Stored data entries:
:::::

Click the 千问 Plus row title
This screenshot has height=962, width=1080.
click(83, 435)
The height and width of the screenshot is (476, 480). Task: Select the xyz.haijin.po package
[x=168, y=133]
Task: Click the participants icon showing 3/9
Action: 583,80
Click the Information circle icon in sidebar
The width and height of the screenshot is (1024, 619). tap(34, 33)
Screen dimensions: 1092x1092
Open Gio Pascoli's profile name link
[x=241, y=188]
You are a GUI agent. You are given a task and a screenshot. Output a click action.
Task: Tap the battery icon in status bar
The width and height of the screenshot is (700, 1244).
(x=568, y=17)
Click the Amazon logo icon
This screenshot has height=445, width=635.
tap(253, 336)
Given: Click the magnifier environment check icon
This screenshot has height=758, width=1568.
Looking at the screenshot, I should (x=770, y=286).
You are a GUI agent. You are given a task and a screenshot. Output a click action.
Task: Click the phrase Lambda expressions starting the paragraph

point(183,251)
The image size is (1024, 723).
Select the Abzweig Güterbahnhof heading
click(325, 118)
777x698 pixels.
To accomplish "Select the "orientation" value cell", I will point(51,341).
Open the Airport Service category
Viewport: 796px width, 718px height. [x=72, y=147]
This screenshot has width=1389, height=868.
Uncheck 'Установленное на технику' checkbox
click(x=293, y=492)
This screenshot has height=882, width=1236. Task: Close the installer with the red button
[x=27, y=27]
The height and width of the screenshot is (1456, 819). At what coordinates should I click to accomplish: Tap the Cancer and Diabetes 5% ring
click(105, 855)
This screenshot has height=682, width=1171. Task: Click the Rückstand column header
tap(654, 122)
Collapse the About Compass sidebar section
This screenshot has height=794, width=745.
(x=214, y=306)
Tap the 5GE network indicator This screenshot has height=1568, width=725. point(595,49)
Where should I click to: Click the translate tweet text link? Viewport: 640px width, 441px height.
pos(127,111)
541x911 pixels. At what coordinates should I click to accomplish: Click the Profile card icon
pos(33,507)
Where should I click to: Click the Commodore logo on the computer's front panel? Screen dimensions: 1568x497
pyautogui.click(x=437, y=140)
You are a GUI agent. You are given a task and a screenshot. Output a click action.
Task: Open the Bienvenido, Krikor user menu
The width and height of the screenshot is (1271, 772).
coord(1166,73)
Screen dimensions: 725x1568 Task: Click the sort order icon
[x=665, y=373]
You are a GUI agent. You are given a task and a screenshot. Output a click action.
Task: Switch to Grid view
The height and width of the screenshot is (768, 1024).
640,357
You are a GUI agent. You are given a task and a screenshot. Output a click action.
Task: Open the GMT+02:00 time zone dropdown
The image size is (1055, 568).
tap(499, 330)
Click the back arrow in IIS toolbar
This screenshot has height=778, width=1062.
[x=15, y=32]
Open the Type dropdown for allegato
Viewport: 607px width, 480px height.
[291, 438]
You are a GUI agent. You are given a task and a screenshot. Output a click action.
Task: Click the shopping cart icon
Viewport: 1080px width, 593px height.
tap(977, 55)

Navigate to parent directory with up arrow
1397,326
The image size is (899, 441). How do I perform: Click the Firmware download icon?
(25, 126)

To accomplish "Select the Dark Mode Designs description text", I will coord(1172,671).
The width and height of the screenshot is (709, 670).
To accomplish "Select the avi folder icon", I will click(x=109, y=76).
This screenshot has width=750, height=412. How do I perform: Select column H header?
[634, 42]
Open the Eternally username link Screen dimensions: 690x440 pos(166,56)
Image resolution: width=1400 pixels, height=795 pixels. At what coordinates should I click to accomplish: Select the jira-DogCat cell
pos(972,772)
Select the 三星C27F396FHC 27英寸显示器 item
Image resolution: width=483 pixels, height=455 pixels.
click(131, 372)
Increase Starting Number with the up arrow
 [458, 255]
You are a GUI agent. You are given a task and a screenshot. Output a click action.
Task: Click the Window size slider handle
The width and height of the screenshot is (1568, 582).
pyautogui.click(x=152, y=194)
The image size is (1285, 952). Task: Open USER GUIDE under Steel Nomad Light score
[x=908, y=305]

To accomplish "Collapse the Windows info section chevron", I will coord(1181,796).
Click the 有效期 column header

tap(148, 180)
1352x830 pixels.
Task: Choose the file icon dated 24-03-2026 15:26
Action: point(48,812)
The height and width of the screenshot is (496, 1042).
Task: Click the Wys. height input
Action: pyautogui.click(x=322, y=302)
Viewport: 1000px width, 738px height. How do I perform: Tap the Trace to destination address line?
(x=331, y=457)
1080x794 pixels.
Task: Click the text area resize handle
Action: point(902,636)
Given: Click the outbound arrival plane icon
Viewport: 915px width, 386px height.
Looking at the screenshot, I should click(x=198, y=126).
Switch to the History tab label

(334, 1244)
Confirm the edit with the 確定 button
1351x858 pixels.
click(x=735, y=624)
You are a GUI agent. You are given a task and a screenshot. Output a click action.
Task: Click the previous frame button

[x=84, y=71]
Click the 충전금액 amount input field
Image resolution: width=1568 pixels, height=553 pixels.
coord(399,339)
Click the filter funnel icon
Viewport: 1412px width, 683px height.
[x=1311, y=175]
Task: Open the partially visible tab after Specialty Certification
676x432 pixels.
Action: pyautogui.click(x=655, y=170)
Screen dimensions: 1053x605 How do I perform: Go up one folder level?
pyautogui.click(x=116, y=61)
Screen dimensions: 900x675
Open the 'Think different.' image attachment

:::::

Retype every entry word for word.

ANSWER BOX:
Click the 千问 Plus row title
This screenshot has height=962, width=1080.
click(83, 435)
The height and width of the screenshot is (476, 480). Task: Select the xyz.haijin.po package
[x=168, y=133]
Task: Click the participants icon showing 3/9
Action: 583,80
Click the Information circle icon in sidebar
The width and height of the screenshot is (1024, 619). tap(34, 33)
Screen dimensions: 1092x1092
Open Gio Pascoli's profile name link
[x=241, y=188]
You are a GUI agent. You are given a task and a screenshot. Output a click action.
Task: Tap the battery icon in status bar
The width and height of the screenshot is (700, 1244).
(x=568, y=17)
Click the Amazon logo icon
This screenshot has height=445, width=635.
tap(253, 336)
Given: Click the magnifier environment check icon
This screenshot has height=758, width=1568.
Looking at the screenshot, I should (x=770, y=286).
You are a GUI agent. You are given a task and a screenshot. Output a click action.
Task: Click the phrase Lambda expressions starting the paragraph

point(183,251)
The image size is (1024, 723).
Select the Abzweig Güterbahnhof heading
click(325, 118)
777x698 pixels.
To accomplish "Select the "orientation" value cell", I will point(51,341).
Open the Airport Service category
Viewport: 796px width, 718px height. [x=72, y=147]
This screenshot has width=1389, height=868.
Uncheck 'Установленное на технику' checkbox
click(x=293, y=492)
This screenshot has height=882, width=1236. Task: Close the installer with the red button
[x=27, y=27]
The height and width of the screenshot is (1456, 819). At what coordinates should I click to accomplish: Tap the Cancer and Diabetes 5% ring
click(105, 855)
This screenshot has height=682, width=1171. Task: Click the Rückstand column header
tap(654, 122)
Collapse the About Compass sidebar section
This screenshot has height=794, width=745.
(x=214, y=306)
Tap the 5GE network indicator This screenshot has height=1568, width=725. point(595,49)
Where should I click to: Click the translate tweet text link? Viewport: 640px width, 441px height.
pos(127,111)
541x911 pixels. At what coordinates should I click to accomplish: Click the Profile card icon
pos(33,507)
Where should I click to: Click the Commodore logo on the computer's front panel? Screen dimensions: 1568x497
pyautogui.click(x=437, y=140)
You are a GUI agent. You are given a task and a screenshot. Output a click action.
Task: Open the Bienvenido, Krikor user menu
The width and height of the screenshot is (1271, 772).
coord(1166,73)
Screen dimensions: 725x1568 Task: Click the sort order icon
[x=665, y=373]
You are a GUI agent. You are given a task and a screenshot. Output a click action.
Task: Switch to Grid view
The height and width of the screenshot is (768, 1024).
640,357
You are a GUI agent. You are given a task and a screenshot. Output a click action.
Task: Open the GMT+02:00 time zone dropdown
The image size is (1055, 568).
tap(499, 330)
Click the back arrow in IIS toolbar
This screenshot has height=778, width=1062.
[x=15, y=32]
Open the Type dropdown for allegato
Viewport: 607px width, 480px height.
[291, 438]
You are a GUI agent. You are given a task and a screenshot. Output a click action.
Task: Click the shopping cart icon
Viewport: 1080px width, 593px height.
tap(977, 55)

Navigate to parent directory with up arrow
1397,326
The image size is (899, 441). How do I perform: Click the Firmware download icon?
(25, 126)

To accomplish "Select the Dark Mode Designs description text", I will coord(1172,671).
The width and height of the screenshot is (709, 670).
To accomplish "Select the avi folder icon", I will click(x=109, y=76).
This screenshot has width=750, height=412. How do I perform: Select column H header?
[634, 42]
Open the Eternally username link Screen dimensions: 690x440 pos(166,56)
Image resolution: width=1400 pixels, height=795 pixels. At what coordinates should I click to accomplish: Select the jira-DogCat cell
pos(972,772)
Select the 三星C27F396FHC 27英寸显示器 item
Image resolution: width=483 pixels, height=455 pixels.
click(131, 372)
Increase Starting Number with the up arrow
 [458, 255]
You are a GUI agent. You are given a task and a screenshot. Output a click action.
Task: Click the Window size slider handle
The width and height of the screenshot is (1568, 582).
pyautogui.click(x=152, y=194)
The image size is (1285, 952). Task: Open USER GUIDE under Steel Nomad Light score
[x=908, y=305]

To accomplish "Collapse the Windows info section chevron", I will coord(1181,796).
Click the 有效期 column header

tap(148, 180)
1352x830 pixels.
Task: Choose the file icon dated 24-03-2026 15:26
Action: point(48,812)
The height and width of the screenshot is (496, 1042).
Task: Click the Wys. height input
Action: pyautogui.click(x=322, y=302)
Viewport: 1000px width, 738px height. How do I perform: Tap the Trace to destination address line?
(x=331, y=457)
1080x794 pixels.
Task: Click the text area resize handle
Action: point(902,636)
Given: Click the outbound arrival plane icon
Viewport: 915px width, 386px height.
Looking at the screenshot, I should click(x=198, y=126).
Switch to the History tab label

(334, 1244)
Confirm the edit with the 確定 button
1351x858 pixels.
click(x=735, y=624)
You are a GUI agent. You are given a task and a screenshot. Output a click action.
Task: Click the previous frame button

[x=84, y=71]
Click the 충전금액 amount input field
Image resolution: width=1568 pixels, height=553 pixels.
coord(399,339)
Click the filter funnel icon
Viewport: 1412px width, 683px height.
[x=1311, y=175]
Task: Open the partially visible tab after Specialty Certification
676x432 pixels.
Action: pyautogui.click(x=655, y=170)
Screen dimensions: 1053x605 How do I perform: Go up one folder level?
pyautogui.click(x=116, y=61)
Screen dimensions: 900x675
Open the 'Think different.' image attachment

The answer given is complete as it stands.